Dataset entries
— begin —

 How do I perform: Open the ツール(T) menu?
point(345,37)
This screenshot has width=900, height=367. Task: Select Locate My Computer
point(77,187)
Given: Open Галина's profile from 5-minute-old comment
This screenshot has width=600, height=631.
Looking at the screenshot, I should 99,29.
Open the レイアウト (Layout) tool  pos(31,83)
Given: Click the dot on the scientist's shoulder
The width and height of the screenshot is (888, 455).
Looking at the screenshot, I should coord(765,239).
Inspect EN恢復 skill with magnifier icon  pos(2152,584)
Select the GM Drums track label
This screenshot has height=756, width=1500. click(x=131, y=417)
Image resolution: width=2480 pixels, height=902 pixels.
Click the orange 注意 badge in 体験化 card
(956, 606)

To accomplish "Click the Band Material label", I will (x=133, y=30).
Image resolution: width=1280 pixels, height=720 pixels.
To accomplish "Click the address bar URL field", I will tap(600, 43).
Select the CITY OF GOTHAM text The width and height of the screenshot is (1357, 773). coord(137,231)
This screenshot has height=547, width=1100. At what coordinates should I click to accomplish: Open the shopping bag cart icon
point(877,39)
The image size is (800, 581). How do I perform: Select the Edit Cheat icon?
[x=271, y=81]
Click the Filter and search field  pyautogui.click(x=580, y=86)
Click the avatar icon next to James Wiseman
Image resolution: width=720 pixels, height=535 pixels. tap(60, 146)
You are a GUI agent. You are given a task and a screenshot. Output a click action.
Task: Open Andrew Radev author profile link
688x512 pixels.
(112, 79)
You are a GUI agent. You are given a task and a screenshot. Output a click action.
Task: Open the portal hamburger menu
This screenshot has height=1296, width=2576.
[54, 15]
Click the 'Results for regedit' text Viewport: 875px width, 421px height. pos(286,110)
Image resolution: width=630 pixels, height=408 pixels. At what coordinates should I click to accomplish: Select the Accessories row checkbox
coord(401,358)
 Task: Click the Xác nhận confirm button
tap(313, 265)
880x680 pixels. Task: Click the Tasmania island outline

— end —

## Task directions
Please reproduce the stretch of rows from the line containing "Image resolution: width=1280" through the line containing "tap(313, 265)", requests included, and raise every number in the answers by 22, both the click coordinates and any width and height given inside an answer.

## Answer to the exercise
Image resolution: width=1280 pixels, height=720 pixels.
To accomplish "Click the address bar URL field", I will tap(622, 65).
Select the CITY OF GOTHAM text The width and height of the screenshot is (1357, 773). coord(159,253)
This screenshot has height=547, width=1100. At what coordinates should I click to accomplish: Open the shopping bag cart icon
point(899,61)
The image size is (800, 581). How do I perform: Select the Edit Cheat icon?
[x=293, y=103]
Click the Filter and search field  pyautogui.click(x=602, y=108)
Click the avatar icon next to James Wiseman
Image resolution: width=742 pixels, height=557 pixels. tap(82, 168)
You are a GUI agent. You are given a task and a screenshot. Output a click action.
Task: Open Andrew Radev author profile link
688x512 pixels.
(134, 101)
You are a GUI agent. You are given a task and a screenshot. Output a click action.
Task: Open the portal hamburger menu
This screenshot has height=1296, width=2576.
[76, 37]
Click the 'Results for regedit' text Viewport: 875px width, 421px height. pos(308,132)
Image resolution: width=630 pixels, height=408 pixels. At what coordinates should I click to accomplish: Select the Accessories row checkbox
coord(423,380)
 Task: Click the Xác nhận confirm button
tap(335, 287)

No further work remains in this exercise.